## ABOUT THIS TASK
Pictures aside, copy every record word for word.

## EXERCISE DATA

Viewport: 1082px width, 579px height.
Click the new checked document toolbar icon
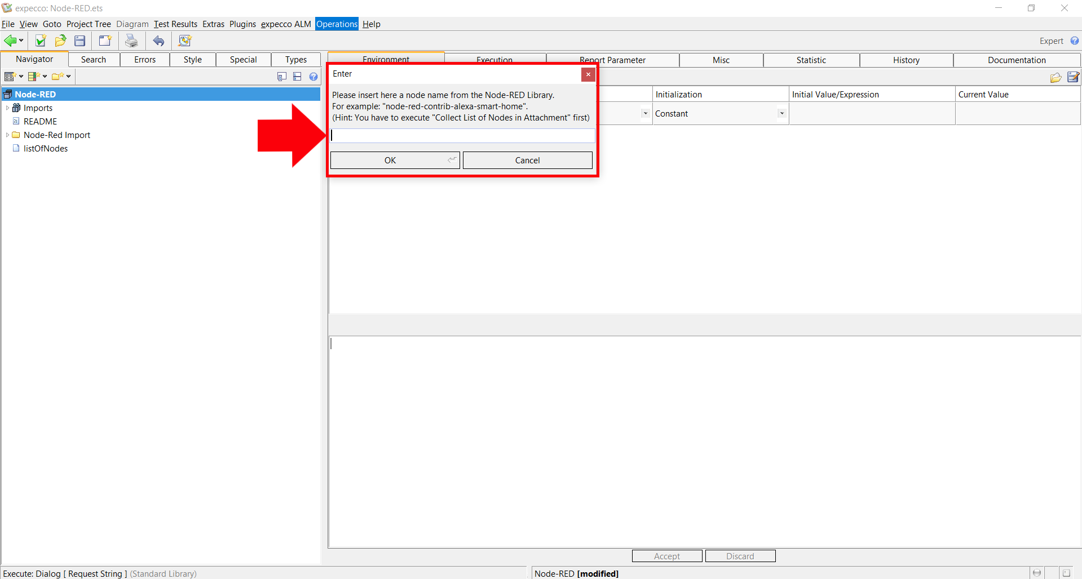click(41, 41)
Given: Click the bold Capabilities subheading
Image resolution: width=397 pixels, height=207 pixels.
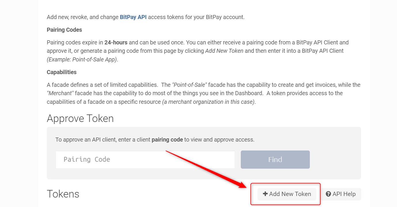Looking at the screenshot, I should 62,72.
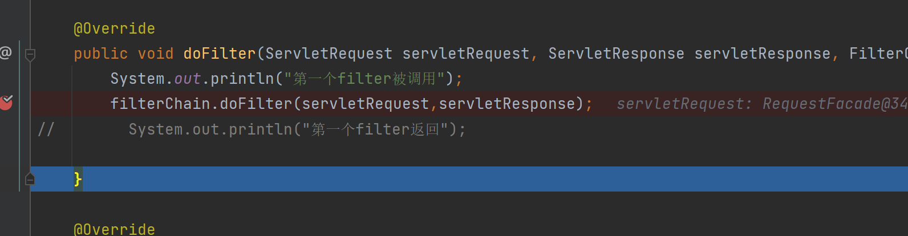Click the public keyword

[101, 54]
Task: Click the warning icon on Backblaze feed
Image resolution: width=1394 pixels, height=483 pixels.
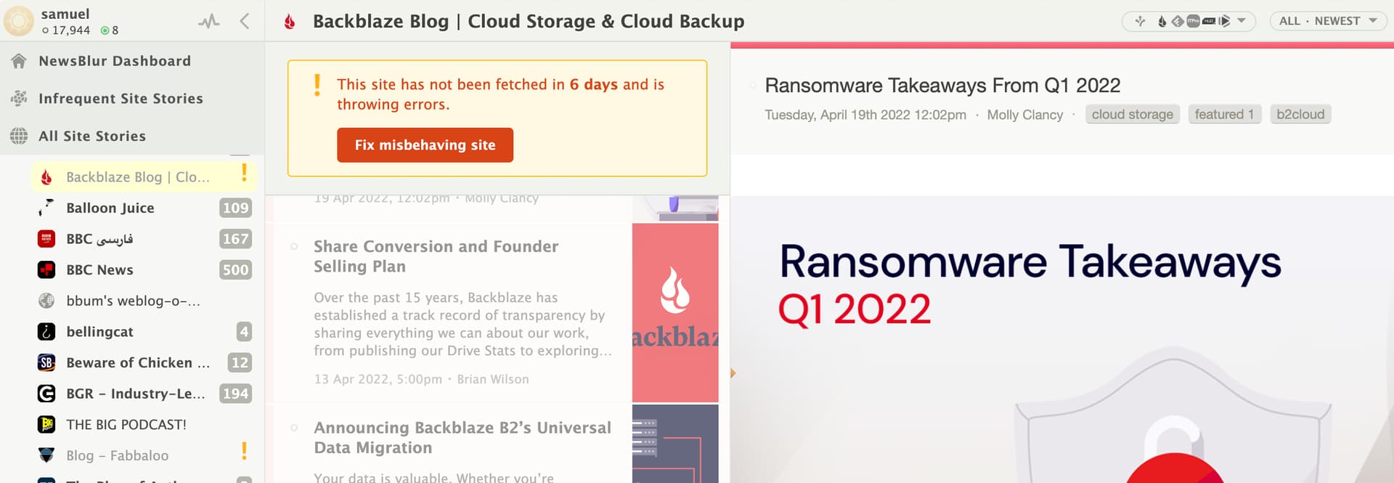Action: 244,173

## EXERCISE RESULT
Viewport: 1082px width, 579px height.
Click the new checked document toolbar icon
click(41, 41)
Given: Click the bold Capabilities subheading
Image resolution: width=397 pixels, height=207 pixels.
Looking at the screenshot, I should 62,72.
Click the public keyword

[101, 54]
Task: Click the warning icon on Backblaze feed
Image resolution: width=1394 pixels, height=483 pixels.
Action: 244,173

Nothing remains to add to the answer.